> Required work:
1. In the excerpt on college football national champions, which team is named the champion for 2014?
2. Output the records word for word from the line with "The width and" to the line with "Action: click(x=549, y=444)", including both of those lines. Leave the pictures out.

> Excerpt to read:

━━━━━━━━━━

College football is almost 150 years old, and for almost all of those seasons, there’s been no official championship system. And now that there is, we still have annual debates about who gets to make it and how seriously to take the whole thing.

Lots of teams claim lots of national titles. In almost every year, that’s totally justifiable. How can a team that beat every team it played not be considered a champ? How can you definitively decide between two teams from different regions that never played?

But going all the way back to the beginning, historians and mathematicians have made their picks for each season’s closest thing to a champ. They’ve been joined by media polls, coaches’ polls, more advanced computer systems, and so on. Many of those are listed as “selectors” by the NCAA (see page 108 here for the list), though the governing body isn’t in charge of the top-level football title.

Here’s what we’re gonna do: find the closest thing to a consensus in each season, combining those many selectors and other quality measurements like SRS, S&P+, a series of deeply researched articles by James Vautravers, and more.

Your team will probably end up with fewer titles on this list than it claims, though we’ll also find quite a few teams that should claim more, as well as one season where the clear national champ doesn’t even claim it.

The College Football Playoff era

The four-team tournament, selected by a panel of suits, was supposed to finally fix everything. Narrator voice: it didn’t.

2017: Alabama. Undefeated UCF’s claim is reasonable, with a No. 1 ranking in one NCAA-listed selector.

2016: Clemson.

2015: Alabama.

2014: Ohio State.

The BCS era

With all the conferences finally on board, everyone agreed a mix of polls and computers would match up a No. 1 vs. No. 2 game. Annual controversy raged anyway. No one has ever been in charge.

2013: Florida State.

2012: Alabama. Oh, and Ohio State was unbeaten, but bowl-banned. Claim it if you want!

2011: Alabama beat LSU more decisively in the BCS title game than LSU beat Alabama in the regular season. Bama’s title is indisputable...but LSU was the season’s better team. And if Oklahoma State ever wants to hang a banner, go for it.

2010: Auburn, though undefeated Rose Bowl champ TCU has a case, if it ever wants to make it. This was a weird year; S&P+ would’ve picked Boise State to beat anybody, while SRS would’ve taken Stanford (not that either of those two has a valid claim).

2009: Alabama. Unbeaten Boise State won another Fiesta Bowl, FWIW.

2008: Florida, though undefeated Fiesta Bowl champ Utah would have a strong case, with a win over SEC West champ Alabama and final No. 1 rankings in several BCS computers.

━━━━━━━━━━

> Record list:

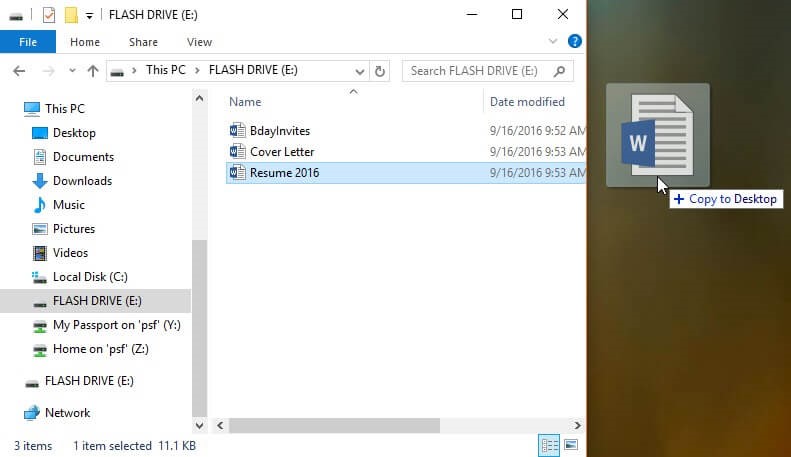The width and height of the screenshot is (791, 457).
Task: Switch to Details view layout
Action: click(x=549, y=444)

━━━━━━━━━━

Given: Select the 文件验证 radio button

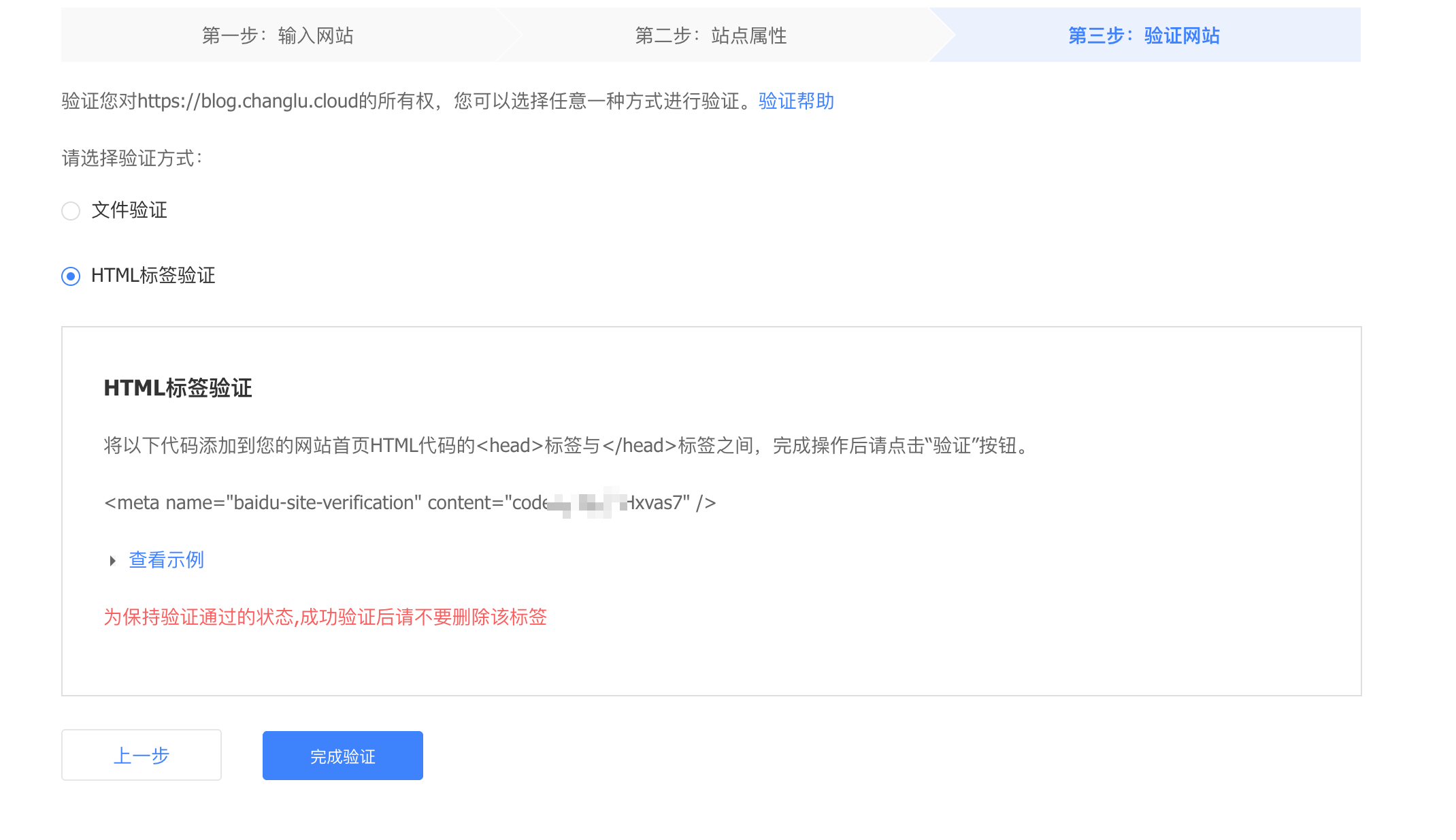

━━━━━━━━━━

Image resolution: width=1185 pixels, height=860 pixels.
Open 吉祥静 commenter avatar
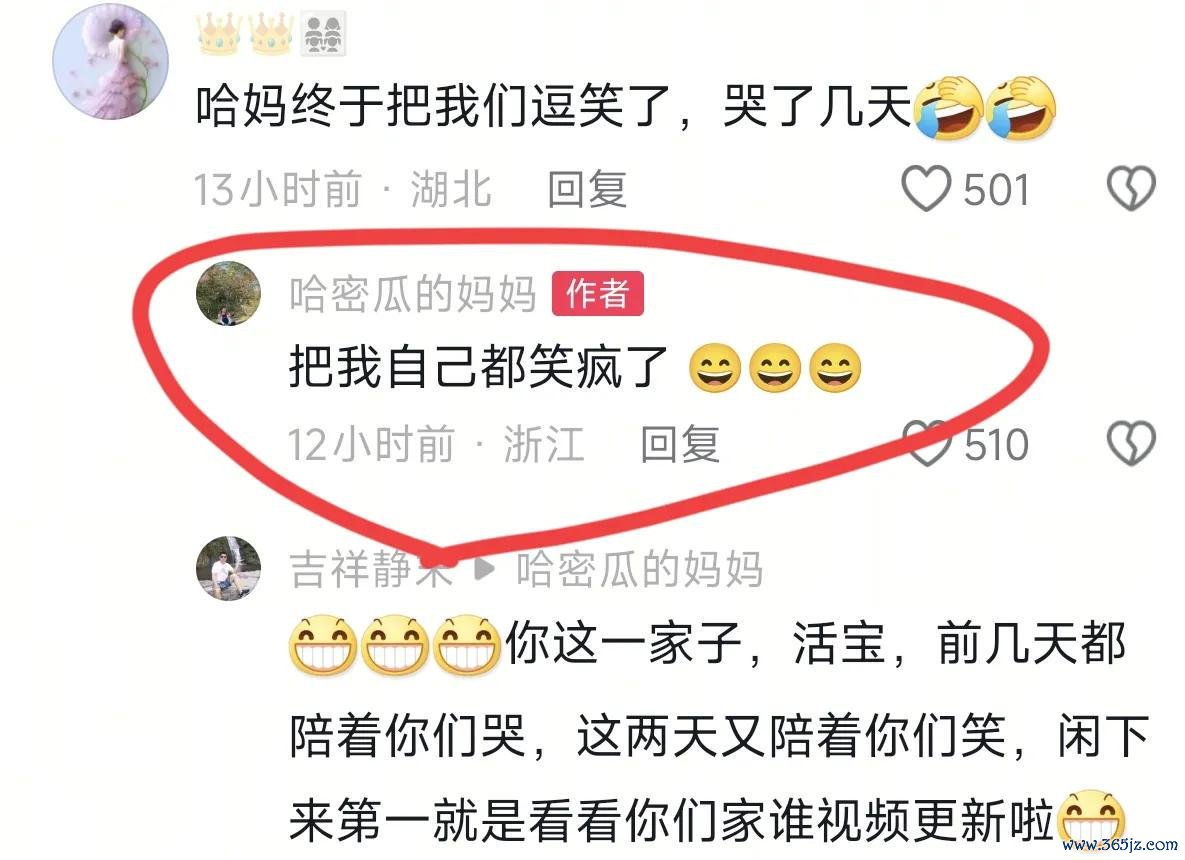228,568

━━━━━━━━━━

> Exercise results:
1. Ohio State.

2.
The width and height of the screenshot is (791, 457).
Task: Switch to Details view layout
Action: click(x=549, y=444)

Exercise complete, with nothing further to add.